(GIVEN TEXT begins)

What did you aim to do in each study?
In the first paper, “Modification of BRCA1-Associated Breast Cancer Risk by HMMR Overexpression”, we set out to understand how the presence of a BRCA1 mutation can influence the development of tumours in tissues at high risk of developing cancer. By constraining cells from these tissues in the lab from dividing in a stable way, we found that they can affect the tissue environment in a manner that made tumour development more likely.
In the second paper, “Pathogenic BRCA1 Variants Disrupt PLK1-regulation of Mitotic Spindle Orientation,” we looked at how certain cells grow and divide and, specifically, how those cell divisions affect the environment that guides the daughter cell’s function. This is called 'oriented cell division' and we were interested in how a BRCA1 mutation impacts the cell’s ability to divide in an oriented manner. We found that certain mutations in BRCA1, those that associate with an increased risk to develop cancer, blocked the cell’s ability to divide in an oriented way.
Cancer is basically a disease of uncontrolled cell division. How are BRCA genes related to early cell division?
Women with an inherited BRCA1 mutation can have an overall risk of breast cancer between 40 and 87 per cent depending on the variant, the genetic makeup of the individual, and other lifestyle risk factors. Part of the reason why people who inherit these BRCA variants are more likely to develop cancer, particularly breast cancer, is because these genes are involved in DNA repair and help fix DNA mutations when they occur.
But BRCA1 has other functions within the cell that are not nearly as well studied, including controlling how a cell divides into two daughter cells. Prior work from our group and other groups discovered genes that change the risk for developing cancer in carriers of BRCA1 mutations and these genes were frequently found to control the process of cell division. In one prior study, we found that a change in a gene called hyaluronan mediated motility receptor (HMMR), can further increase the risk of cancer in women that already carry a mutation in BRCA1. Working with collaborators using a mouse model, we found that a cell expressing too much HMMR will not undergo a stable cell division and will also send out signals to the environment that cause other cells to infiltrate the tissue, which seems to promote the growth of tumours in these mice.

(GIVEN TEXT ends)
(DATA LISTING begins)

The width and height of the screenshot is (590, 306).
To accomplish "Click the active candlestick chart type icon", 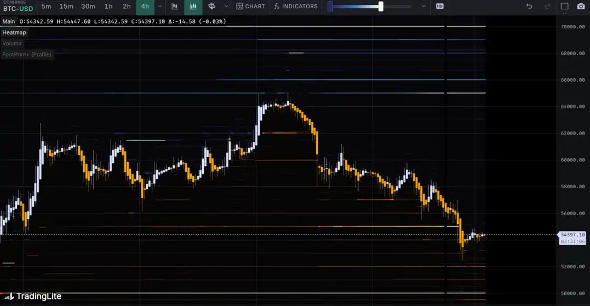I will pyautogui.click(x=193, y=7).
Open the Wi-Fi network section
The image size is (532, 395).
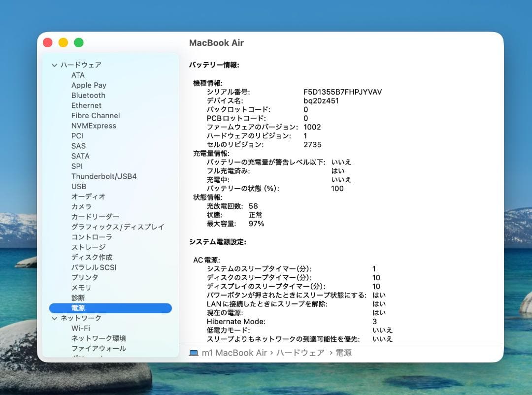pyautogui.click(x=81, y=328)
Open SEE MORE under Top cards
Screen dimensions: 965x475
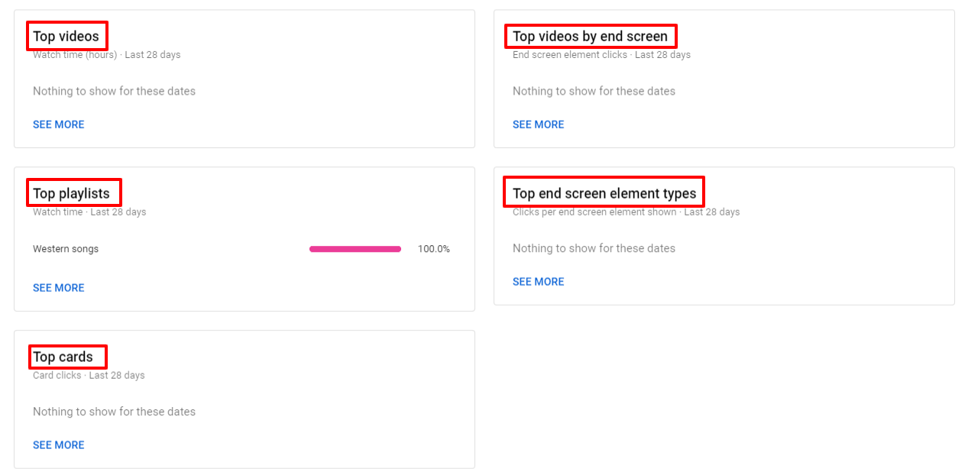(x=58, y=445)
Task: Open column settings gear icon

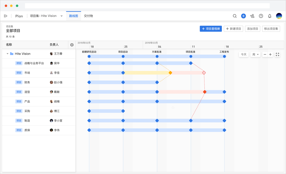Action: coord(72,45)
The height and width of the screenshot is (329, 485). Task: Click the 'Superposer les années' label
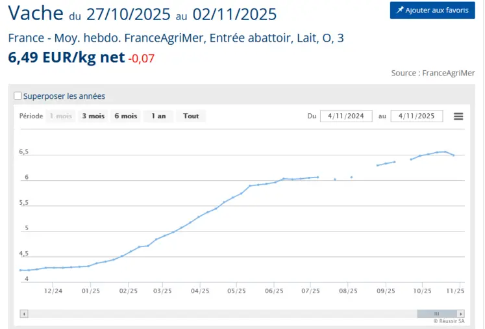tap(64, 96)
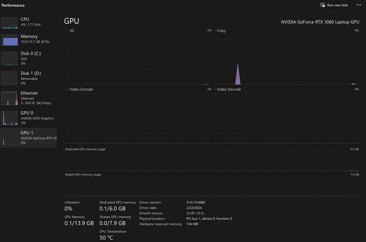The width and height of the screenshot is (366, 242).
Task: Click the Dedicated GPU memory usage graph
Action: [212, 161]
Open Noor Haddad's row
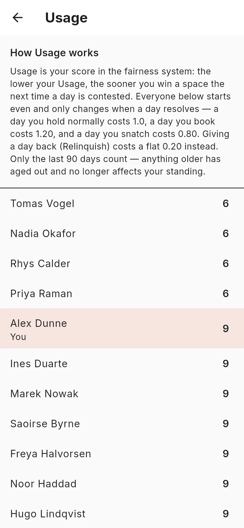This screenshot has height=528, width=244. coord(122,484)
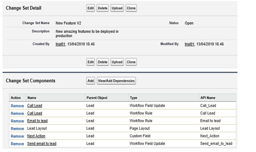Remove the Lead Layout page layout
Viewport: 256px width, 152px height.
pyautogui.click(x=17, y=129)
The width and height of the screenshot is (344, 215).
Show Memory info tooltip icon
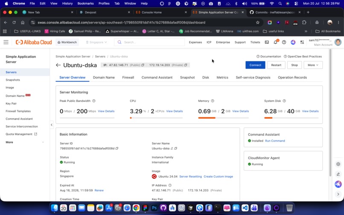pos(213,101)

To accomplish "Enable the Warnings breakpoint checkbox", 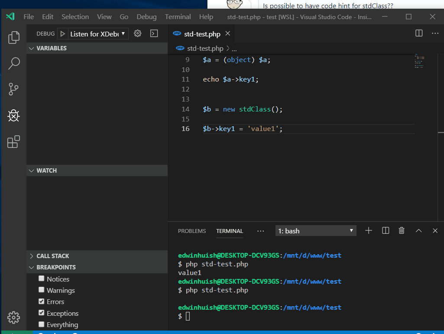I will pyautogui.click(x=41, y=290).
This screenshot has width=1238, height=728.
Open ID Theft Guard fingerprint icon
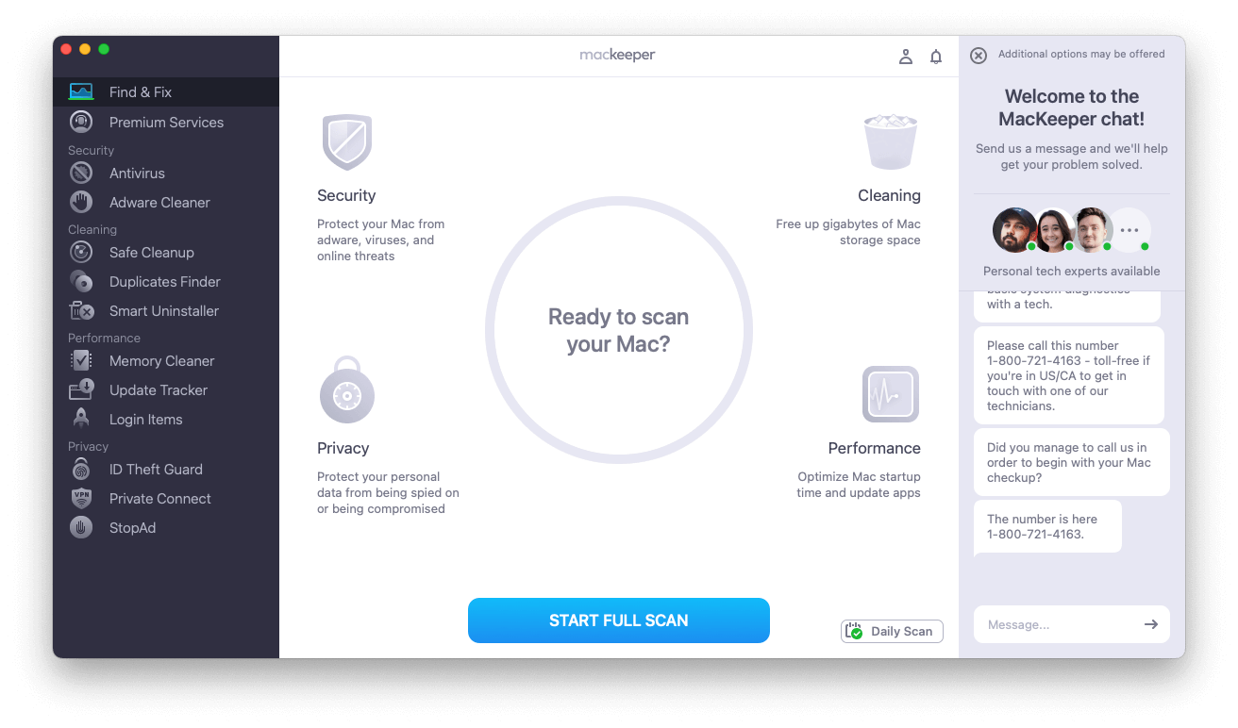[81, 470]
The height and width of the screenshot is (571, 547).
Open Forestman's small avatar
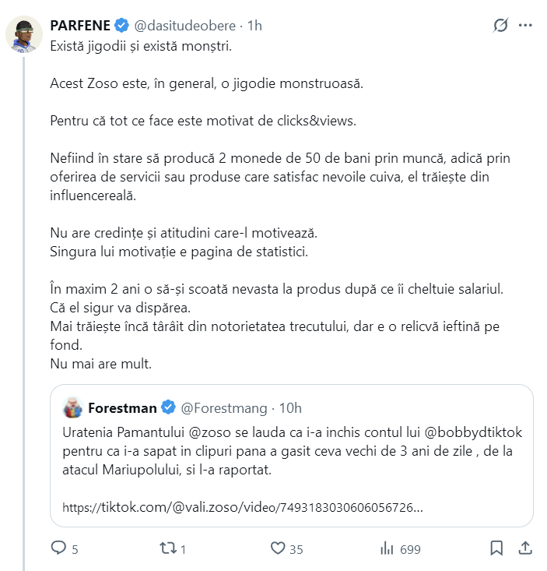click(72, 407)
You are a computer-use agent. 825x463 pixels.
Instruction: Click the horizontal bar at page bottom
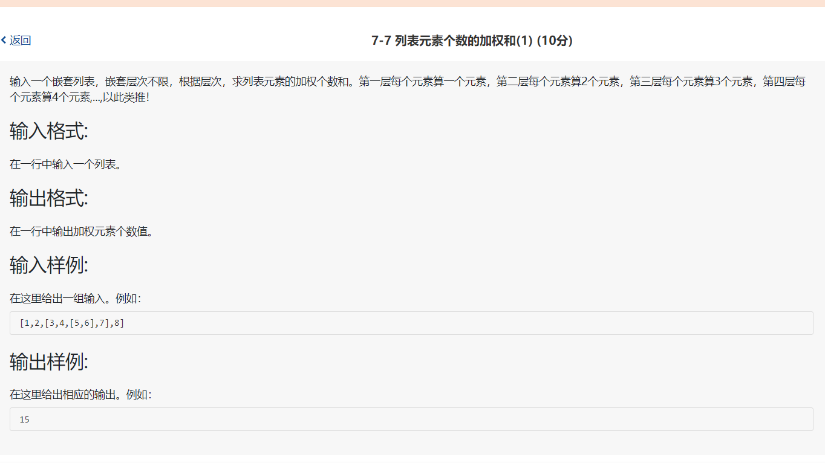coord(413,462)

(DATA LISTING ends)

(TASK REQUIREMENTS)
- 1) From the BRCA1 research text, reproduce word for word the passage that begins with the words containing "In the second" and ends with "an oriented way.".
- 2) According to the BRCA1 research text, which factors determine a woman's overall breast cancer risk when she has an inherited BRCA1 mutation? List all of them.

(RESULTS OF THE TASKS)
- 1)
In the second paper, “Pathogenic BRCA1 Variants Disrupt PLK1-regulation of Mitotic Spindle Orientation,” we looked at how certain cells grow and divide and, specifically, how those cell divisions affect the environment that guides the daughter cell’s function. This is called 'oriented cell division' and we were interested in how a BRCA1 mutation impacts the cell’s ability to divide in an oriented manner. We found that certain mutations in BRCA1, those that associate with an increased risk to develop cancer, blocked the cell’s ability to divide in an oriented way.

- 2)
- the variant
- the genetic makeup of the individual
- other lifestyle risk factors